11 septembre 2019 ~ 0 Commentaire

sebastian romero (pstu)

 sebastina

Qui est Sebastián Romero?

L’image de Sebastian lançant un engin pyrotechnique (un feu d’artifice en vente libre) sert à faire de lui un démon et à diaboliser ainsi tous les manifestants. Ils en sont venus à dire n’importe quoi, encourageant les attaques sur les réseaux sociaux.

Nous voulons vous dire qui est vraiment Sebastián Romero, l’une des centaines de milliers de personnes qui se sont rendues au Parlement le 18 décembre 2017 pour défendre les retraites et  avaient été brutalement réprimées.

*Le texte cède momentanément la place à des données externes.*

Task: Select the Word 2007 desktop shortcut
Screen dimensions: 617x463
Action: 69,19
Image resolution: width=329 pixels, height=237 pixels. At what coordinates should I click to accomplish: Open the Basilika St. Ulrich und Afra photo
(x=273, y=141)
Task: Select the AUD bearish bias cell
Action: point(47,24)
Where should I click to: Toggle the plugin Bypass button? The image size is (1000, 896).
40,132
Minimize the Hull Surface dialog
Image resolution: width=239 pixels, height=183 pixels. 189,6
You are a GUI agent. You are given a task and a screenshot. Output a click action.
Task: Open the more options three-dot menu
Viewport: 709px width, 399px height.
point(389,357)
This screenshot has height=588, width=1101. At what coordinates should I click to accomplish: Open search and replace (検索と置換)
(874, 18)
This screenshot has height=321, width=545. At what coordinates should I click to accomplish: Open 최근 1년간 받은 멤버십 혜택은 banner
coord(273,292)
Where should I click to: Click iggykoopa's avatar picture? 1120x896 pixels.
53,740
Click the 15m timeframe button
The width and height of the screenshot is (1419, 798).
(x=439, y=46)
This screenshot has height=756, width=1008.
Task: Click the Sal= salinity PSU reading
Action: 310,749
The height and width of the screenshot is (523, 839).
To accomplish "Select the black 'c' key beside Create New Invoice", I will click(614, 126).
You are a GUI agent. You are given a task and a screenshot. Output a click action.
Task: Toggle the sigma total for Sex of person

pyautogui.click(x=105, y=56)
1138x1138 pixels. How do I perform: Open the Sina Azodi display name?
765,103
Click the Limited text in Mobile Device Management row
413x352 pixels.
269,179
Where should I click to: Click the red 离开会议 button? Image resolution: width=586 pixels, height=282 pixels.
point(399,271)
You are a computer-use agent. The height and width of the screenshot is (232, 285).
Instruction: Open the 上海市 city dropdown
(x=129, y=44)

Sebastian travaille depuis douze ans chez General Motors. De 2012 à 2014, il a été délégué de ses collègues et a ensuite cessé de l’être grâce à une fraude convenue entre l’entreprise et le syndicat SMATA. Au début de 2017, il participa au combat héroïque des travailleurs de General Motors contre les 350 licenciements convenus entre le syndicat et les employeurs, grâce auxquelles beaucoup ont retrouvé leur emploi. La société GM vient de lui envoyer un avis de licenciement, profitant de la persécution qu’il subit.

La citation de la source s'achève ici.